[How to complete this task]:
Nothing outside the range is wanted. Repeat exactly the lines below from the one with "Калькуляторы (34, 47)" through the one with "Монтаж кондиционеров в серверную (62, 2306)".

Stored data entries

※ ※ ※

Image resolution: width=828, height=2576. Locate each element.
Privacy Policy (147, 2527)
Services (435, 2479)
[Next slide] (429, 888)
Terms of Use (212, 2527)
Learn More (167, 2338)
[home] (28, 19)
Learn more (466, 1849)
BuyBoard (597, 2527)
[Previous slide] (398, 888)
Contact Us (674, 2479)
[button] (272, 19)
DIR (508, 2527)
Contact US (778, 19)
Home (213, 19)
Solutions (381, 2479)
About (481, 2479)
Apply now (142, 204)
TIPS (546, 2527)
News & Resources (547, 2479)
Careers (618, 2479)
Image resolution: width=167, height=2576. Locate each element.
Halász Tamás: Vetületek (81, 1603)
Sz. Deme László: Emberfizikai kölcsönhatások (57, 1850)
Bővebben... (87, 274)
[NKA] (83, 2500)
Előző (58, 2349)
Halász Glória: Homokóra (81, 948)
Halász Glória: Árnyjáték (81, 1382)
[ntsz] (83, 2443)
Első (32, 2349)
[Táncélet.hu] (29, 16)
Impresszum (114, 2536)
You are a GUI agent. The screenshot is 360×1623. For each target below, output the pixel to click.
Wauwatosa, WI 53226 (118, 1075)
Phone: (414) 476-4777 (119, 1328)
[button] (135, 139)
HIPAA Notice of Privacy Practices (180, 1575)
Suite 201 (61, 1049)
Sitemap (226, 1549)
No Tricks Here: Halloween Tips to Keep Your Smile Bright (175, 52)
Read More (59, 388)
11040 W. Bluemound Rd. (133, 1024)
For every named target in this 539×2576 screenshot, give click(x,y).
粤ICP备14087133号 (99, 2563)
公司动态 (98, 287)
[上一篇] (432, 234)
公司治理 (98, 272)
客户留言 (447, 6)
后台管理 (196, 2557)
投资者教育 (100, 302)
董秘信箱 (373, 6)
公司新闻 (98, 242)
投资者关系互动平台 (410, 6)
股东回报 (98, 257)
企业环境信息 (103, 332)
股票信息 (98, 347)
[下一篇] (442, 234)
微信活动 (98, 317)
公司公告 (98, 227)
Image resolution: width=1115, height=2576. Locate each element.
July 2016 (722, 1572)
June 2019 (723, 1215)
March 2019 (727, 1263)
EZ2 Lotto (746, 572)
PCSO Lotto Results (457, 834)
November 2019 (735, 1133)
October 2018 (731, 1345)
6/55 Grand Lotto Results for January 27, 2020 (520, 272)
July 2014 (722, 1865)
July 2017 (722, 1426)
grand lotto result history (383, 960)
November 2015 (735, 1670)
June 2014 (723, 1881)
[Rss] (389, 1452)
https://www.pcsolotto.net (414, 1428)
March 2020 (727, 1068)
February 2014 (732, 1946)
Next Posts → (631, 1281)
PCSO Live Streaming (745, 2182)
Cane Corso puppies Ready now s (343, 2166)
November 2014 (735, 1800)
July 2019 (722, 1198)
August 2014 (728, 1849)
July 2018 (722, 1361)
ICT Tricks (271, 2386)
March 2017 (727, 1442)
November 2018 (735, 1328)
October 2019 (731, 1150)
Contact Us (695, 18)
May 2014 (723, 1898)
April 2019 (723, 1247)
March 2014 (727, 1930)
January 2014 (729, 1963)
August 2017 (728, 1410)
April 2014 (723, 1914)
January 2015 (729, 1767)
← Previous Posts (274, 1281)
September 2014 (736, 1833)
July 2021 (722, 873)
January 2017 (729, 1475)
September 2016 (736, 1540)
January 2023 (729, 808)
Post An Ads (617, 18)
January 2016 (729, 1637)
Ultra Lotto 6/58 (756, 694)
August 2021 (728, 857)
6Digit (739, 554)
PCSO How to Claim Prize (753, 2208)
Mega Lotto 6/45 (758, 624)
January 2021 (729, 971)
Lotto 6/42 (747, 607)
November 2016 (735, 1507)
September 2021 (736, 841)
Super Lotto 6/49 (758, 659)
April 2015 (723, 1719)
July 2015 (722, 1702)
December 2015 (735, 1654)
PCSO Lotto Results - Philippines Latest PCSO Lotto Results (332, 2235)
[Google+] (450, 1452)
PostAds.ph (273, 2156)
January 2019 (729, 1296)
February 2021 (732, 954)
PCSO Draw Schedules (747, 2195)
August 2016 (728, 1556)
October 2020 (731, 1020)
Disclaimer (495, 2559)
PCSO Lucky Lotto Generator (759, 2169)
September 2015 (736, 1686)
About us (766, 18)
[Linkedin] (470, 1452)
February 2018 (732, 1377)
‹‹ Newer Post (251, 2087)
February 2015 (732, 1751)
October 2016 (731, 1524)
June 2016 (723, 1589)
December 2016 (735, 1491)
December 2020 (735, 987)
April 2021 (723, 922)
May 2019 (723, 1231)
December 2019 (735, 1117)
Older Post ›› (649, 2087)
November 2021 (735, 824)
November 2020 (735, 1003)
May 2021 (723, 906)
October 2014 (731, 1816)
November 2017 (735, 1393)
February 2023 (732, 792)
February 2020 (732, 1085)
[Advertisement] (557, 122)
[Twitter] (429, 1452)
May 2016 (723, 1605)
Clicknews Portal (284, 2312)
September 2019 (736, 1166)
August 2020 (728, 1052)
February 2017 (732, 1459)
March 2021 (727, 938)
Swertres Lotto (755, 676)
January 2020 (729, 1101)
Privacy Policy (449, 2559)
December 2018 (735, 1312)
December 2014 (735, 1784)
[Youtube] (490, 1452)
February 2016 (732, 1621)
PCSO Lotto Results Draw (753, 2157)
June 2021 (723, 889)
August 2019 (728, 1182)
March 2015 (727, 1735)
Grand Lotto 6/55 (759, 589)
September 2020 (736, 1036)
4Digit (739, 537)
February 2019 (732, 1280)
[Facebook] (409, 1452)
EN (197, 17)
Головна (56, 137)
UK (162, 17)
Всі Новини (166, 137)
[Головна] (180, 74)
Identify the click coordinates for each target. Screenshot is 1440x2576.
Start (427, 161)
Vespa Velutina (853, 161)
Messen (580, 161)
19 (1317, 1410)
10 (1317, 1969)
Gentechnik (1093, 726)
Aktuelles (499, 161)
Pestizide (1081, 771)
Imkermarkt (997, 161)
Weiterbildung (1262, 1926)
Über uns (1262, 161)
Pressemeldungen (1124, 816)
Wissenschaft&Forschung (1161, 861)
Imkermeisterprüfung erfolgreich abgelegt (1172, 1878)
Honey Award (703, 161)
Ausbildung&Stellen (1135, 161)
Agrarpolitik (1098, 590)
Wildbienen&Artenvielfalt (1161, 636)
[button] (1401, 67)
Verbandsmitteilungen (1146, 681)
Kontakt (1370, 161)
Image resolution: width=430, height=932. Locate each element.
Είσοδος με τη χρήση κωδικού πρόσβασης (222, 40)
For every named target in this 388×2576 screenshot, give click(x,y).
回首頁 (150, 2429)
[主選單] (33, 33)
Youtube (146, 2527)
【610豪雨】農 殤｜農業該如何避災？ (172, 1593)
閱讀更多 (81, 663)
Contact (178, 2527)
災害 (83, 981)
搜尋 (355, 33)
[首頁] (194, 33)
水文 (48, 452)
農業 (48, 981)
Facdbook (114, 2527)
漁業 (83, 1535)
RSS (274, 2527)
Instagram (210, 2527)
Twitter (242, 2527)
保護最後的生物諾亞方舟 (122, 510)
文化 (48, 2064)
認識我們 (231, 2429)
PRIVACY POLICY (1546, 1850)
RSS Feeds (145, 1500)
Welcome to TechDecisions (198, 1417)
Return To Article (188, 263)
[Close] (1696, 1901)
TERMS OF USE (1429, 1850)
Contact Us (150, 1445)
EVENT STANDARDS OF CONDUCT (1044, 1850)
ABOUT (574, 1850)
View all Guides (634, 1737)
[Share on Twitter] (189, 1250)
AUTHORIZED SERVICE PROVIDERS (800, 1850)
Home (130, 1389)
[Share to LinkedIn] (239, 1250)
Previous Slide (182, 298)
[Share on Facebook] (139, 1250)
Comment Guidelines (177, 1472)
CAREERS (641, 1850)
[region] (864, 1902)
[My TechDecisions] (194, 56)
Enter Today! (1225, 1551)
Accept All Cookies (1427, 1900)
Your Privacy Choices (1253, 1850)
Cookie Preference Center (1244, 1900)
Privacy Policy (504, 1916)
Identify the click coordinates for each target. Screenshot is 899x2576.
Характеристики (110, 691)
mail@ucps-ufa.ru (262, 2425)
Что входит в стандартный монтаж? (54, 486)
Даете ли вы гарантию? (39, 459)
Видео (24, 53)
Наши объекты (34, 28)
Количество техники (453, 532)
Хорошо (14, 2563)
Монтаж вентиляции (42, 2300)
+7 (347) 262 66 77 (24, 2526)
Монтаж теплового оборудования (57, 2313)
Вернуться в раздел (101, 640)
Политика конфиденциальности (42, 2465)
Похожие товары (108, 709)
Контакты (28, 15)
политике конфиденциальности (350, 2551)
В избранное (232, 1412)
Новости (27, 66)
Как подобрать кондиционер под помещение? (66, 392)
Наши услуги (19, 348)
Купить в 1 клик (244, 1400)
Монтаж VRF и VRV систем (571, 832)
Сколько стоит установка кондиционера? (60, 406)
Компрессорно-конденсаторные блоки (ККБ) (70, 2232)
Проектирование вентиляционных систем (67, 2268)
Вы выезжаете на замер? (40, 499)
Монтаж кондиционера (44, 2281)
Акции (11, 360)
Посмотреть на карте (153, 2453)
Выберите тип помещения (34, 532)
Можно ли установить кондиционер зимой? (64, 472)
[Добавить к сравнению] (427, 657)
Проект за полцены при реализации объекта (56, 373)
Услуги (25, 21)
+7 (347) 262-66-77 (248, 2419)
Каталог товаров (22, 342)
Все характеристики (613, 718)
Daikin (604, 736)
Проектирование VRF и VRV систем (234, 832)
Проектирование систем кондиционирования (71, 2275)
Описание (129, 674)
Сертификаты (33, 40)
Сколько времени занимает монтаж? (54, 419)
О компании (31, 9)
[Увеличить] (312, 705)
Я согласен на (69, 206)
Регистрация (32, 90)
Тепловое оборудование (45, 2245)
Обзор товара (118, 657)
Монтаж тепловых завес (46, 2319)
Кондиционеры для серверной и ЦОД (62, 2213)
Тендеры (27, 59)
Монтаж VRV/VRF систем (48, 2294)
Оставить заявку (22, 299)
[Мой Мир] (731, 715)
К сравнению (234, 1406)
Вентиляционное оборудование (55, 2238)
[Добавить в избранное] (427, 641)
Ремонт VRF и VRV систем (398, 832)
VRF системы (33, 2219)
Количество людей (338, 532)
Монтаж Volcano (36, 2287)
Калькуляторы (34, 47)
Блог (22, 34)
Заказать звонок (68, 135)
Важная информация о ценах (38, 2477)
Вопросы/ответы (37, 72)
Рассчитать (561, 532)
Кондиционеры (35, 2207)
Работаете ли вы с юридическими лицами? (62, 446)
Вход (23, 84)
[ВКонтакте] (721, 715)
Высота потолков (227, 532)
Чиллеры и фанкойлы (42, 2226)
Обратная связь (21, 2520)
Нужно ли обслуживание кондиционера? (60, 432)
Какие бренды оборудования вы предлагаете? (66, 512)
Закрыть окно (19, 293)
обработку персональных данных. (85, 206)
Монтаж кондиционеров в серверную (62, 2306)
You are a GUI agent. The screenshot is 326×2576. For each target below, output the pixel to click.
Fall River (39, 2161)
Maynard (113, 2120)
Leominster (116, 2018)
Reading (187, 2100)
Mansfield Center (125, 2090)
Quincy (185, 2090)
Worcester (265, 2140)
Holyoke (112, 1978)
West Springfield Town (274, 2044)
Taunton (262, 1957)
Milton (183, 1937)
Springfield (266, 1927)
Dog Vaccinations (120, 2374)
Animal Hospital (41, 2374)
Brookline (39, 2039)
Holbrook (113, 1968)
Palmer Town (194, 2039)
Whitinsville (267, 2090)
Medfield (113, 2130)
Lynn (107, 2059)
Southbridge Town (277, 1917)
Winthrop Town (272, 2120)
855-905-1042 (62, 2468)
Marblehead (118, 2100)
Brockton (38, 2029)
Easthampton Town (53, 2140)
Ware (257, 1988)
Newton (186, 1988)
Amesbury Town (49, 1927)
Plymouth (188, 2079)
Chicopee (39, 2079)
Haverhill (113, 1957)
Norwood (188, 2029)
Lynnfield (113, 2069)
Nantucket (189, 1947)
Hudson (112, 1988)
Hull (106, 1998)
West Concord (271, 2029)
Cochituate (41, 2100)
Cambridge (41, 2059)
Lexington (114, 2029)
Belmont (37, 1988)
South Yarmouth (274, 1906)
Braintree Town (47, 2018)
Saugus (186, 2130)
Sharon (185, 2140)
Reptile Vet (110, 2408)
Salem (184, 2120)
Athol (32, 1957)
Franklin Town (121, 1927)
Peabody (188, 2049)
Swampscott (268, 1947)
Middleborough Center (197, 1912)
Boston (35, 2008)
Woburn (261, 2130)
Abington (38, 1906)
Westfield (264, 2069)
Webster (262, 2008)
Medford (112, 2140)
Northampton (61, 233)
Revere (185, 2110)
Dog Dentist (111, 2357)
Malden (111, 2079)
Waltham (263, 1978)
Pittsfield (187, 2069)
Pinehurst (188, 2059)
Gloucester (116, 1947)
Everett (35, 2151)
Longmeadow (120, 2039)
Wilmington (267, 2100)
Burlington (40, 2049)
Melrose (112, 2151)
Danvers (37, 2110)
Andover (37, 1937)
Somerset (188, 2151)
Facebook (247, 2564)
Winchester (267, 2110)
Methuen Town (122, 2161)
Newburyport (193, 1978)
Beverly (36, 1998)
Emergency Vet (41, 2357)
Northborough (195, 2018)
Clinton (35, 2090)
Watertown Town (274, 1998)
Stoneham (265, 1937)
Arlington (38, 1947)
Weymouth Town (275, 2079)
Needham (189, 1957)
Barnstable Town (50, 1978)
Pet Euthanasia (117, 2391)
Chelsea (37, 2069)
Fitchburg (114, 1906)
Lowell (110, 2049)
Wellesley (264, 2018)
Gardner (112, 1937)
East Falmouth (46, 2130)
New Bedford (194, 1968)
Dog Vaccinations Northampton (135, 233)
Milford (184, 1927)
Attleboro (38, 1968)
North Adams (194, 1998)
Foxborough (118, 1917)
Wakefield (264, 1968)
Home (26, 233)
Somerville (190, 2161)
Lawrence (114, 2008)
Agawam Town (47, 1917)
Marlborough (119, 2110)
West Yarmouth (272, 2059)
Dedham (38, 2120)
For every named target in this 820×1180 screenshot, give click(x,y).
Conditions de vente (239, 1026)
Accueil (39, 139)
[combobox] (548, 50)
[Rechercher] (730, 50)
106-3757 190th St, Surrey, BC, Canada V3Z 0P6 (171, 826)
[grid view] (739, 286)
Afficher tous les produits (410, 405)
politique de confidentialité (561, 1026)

※ ※ ※

[Your response]:
Калькуляторы (34, 47)
Блог (22, 34)
Заказать звонок (68, 135)
Важная информация о ценах (38, 2477)
Вопросы/ответы (37, 72)
Рассчитать (561, 532)
Кондиционеры (35, 2207)
Работаете ли вы с юридическими лицами? (62, 446)
Вход (23, 84)
[ВКонтакте] (721, 715)
Высота потолков (227, 532)
Чиллеры и фанкойлы (42, 2226)
Обратная связь (21, 2520)
Нужно ли обслуживание кондиционера? (60, 432)
Какие бренды оборудования вы предлагаете? (66, 512)
Закрыть окно (19, 293)
обработку персональных данных. (85, 206)
Монтаж кондиционеров в серверную (62, 2306)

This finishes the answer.